Source material:
........

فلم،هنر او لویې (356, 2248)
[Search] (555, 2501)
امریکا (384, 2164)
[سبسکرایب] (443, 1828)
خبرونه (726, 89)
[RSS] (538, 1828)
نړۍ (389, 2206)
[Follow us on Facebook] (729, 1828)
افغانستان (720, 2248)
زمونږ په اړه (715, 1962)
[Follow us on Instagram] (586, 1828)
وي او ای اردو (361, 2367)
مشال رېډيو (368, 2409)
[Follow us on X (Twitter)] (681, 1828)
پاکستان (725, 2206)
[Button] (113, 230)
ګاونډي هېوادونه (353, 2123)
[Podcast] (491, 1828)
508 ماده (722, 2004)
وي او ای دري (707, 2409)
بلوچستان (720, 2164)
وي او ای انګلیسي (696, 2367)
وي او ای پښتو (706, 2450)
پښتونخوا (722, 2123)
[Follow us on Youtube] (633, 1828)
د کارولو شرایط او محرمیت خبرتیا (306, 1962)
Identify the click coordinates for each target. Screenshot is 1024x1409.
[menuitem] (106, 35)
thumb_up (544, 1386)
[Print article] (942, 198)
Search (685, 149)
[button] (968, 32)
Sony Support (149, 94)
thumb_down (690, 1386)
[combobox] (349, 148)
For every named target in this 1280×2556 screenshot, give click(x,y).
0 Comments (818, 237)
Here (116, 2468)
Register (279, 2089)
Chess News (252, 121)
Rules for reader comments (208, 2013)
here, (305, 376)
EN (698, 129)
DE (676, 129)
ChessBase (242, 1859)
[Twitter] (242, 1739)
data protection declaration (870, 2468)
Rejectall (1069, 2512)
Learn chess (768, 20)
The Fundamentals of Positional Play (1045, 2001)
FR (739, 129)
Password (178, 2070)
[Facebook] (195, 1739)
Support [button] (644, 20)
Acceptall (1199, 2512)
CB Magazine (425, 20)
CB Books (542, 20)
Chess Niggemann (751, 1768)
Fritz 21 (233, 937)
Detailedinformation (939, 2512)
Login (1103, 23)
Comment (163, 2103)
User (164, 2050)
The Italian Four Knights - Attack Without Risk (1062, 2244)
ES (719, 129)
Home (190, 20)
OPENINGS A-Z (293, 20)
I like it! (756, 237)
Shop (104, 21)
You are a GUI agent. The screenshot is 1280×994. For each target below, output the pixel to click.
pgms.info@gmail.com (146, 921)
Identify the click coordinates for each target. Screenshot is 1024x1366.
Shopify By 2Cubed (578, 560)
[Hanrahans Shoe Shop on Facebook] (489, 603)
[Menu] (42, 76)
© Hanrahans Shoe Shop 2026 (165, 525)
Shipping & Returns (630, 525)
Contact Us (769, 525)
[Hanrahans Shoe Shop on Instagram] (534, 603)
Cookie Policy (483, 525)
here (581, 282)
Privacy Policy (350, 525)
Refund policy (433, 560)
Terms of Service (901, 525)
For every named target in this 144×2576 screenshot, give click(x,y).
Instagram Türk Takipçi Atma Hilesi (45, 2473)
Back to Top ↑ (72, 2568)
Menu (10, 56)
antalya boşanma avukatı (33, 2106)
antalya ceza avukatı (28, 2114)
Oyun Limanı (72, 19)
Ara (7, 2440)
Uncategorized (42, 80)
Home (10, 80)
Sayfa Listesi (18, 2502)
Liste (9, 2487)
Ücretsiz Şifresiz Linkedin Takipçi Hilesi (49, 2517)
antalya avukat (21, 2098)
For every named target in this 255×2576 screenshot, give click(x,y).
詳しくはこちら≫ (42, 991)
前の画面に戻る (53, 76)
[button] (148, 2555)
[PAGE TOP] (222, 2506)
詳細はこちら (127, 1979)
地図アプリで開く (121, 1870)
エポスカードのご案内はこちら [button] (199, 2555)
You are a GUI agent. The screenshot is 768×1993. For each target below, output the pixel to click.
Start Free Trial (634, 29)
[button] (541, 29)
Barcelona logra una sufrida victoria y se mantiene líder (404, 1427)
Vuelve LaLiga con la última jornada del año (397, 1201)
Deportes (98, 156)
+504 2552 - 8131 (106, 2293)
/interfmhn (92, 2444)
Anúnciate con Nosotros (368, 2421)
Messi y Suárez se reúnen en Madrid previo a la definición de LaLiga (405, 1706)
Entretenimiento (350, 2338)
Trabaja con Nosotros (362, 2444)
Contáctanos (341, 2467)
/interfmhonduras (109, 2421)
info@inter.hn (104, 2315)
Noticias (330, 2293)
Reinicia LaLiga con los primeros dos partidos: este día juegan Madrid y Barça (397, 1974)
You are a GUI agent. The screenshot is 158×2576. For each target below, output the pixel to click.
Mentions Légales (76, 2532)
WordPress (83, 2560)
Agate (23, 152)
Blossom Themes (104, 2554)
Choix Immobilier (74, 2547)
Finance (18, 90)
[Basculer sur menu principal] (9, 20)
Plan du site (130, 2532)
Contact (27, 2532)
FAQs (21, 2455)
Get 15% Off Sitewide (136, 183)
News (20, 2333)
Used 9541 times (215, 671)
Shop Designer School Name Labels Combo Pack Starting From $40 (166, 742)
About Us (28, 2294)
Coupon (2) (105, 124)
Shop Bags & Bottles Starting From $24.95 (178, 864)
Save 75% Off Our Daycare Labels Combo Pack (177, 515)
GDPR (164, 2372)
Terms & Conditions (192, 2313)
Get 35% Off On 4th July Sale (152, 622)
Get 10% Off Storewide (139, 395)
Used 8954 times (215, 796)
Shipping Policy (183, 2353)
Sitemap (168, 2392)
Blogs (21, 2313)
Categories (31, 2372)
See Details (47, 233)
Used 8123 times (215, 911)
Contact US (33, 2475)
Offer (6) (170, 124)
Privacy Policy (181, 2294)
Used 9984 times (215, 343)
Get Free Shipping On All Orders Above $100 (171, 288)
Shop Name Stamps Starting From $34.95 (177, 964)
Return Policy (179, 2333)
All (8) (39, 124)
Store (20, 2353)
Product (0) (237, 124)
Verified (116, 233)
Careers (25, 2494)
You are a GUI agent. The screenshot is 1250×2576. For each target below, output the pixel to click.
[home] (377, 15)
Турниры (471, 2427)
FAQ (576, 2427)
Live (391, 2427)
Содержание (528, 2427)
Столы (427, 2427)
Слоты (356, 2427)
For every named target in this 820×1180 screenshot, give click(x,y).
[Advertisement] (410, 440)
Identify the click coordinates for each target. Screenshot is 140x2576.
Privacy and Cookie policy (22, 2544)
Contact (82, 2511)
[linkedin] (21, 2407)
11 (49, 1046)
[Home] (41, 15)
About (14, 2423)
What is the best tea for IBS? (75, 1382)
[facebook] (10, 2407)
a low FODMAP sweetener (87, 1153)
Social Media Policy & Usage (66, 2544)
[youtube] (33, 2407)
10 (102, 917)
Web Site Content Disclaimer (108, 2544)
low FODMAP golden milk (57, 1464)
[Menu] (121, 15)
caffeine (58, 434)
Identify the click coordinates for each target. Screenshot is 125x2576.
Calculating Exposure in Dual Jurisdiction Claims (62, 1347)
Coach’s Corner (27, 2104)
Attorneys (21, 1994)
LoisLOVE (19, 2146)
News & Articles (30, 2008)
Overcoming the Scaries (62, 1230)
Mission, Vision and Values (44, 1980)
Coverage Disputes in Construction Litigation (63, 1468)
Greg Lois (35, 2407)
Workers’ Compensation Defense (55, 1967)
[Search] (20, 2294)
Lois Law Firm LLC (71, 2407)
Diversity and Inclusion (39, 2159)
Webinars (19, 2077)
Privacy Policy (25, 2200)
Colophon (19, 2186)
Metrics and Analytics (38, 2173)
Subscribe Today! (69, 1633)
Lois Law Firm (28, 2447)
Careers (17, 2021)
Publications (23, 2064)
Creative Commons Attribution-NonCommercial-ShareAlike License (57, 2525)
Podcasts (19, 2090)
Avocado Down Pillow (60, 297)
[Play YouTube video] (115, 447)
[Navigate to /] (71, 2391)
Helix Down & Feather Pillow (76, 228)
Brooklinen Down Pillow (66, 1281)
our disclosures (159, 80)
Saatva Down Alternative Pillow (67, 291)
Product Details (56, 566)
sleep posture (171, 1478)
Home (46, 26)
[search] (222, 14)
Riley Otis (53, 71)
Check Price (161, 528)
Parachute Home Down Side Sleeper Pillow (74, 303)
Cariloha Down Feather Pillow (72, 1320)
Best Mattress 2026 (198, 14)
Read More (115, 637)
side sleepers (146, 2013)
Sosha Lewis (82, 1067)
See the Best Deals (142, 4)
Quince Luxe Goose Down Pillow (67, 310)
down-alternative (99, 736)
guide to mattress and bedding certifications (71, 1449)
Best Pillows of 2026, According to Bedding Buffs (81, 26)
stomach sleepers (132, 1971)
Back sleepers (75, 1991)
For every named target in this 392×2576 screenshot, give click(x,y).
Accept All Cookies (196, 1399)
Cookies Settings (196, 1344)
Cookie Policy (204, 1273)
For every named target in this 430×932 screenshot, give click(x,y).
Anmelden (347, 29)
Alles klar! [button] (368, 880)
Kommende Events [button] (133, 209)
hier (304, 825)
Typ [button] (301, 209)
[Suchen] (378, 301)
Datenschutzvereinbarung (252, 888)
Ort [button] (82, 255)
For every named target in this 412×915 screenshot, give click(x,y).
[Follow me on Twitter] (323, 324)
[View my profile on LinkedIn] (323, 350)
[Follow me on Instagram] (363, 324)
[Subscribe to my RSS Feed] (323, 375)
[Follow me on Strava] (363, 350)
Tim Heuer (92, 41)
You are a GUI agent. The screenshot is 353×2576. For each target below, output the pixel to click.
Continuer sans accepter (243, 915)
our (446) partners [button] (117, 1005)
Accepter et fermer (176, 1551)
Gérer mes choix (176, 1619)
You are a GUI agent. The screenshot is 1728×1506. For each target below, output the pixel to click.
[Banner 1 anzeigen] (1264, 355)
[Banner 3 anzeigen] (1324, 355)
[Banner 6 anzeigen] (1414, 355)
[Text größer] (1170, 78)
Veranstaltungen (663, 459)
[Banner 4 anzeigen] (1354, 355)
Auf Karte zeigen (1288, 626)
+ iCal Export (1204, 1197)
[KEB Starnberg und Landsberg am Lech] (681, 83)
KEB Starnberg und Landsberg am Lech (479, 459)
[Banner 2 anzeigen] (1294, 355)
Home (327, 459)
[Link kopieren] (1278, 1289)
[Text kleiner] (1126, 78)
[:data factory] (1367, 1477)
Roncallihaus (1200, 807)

........

Activity: Find where the line with "Brooklinen Down Pillow (66, 1281)" sits in the material above, then copy exactly from it through the line with "Cookie Policy (204, 1273)". Add no other line.

Answer for this exercise:
Brooklinen Down Pillow (66, 1281)
our disclosures (159, 80)
Saatva Down Alternative Pillow (67, 291)
Product Details (56, 566)
sleep posture (171, 1478)
Home (46, 26)
[search] (222, 14)
Riley Otis (53, 71)
Check Price (161, 528)
Parachute Home Down Side Sleeper Pillow (74, 303)
Cariloha Down Feather Pillow (72, 1320)
Best Mattress 2026 (198, 14)
Read More (115, 637)
side sleepers (146, 2013)
Sosha Lewis (82, 1067)
See the Best Deals (142, 4)
Quince Luxe Goose Down Pillow (67, 310)
down-alternative (99, 736)
guide to mattress and bedding certifications (71, 1449)
Best Pillows of 2026, According to Bedding Buffs (81, 26)
stomach sleepers (132, 1971)
Back sleepers (75, 1991)
For every named target in this 392×2576 screenshot, give click(x,y).
Accept All Cookies (196, 1399)
Cookies Settings (196, 1344)
Cookie Policy (204, 1273)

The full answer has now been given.